The World Bank’s Economic Update partly reads: “In the second quarter of 2018, the oil sector contracted by 4.0 per cent. The usually resilient agricultural growth slowed significantly to 1.2 per cent, impacted by the security challenges in the northeast and Middle Belt regions.
“The non-oil industry and services, which constitute over half of Nigeria’s economy, picked up to 3.1 per cent and 2.1 per cent, driven by growth in construction, transport and ICT.”
However, the World Bank’s Economic Updates report noted that the Nigerian economy remains dependent on the small oil sector (under 10 per cent of GDP) for the bulk of its fiscal revenues and foreign exchange earnings.
Recall that the Executive Board of International Monetary Fund (IMF), said the country’s economy was still fragile amid the most recent slow exit from recession.

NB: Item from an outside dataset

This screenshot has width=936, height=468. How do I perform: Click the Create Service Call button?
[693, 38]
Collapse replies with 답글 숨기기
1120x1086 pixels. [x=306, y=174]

Directors of the international institution noted, that important challenges remain, as growth in the non‑oil sector has not picked up, inflation remains high and sticky; unemployment is rising, and poverty is high.
The bank emphasized the need for a growth‑friendly fiscal adjustment, which frontloads non‑oil revenue mobilisation and rationalises current expenditure to reduce the ratio of interest payments to revenue to a more sustainable level and create space for priority social and infrastructure spending.
World Bank’s most recent stated goal is the reduction of poverty. As of November 2018, the largest recipients of World Bank loans were India ($859 million in 2018) and China ($370 million in 2018) through loans from IBRD.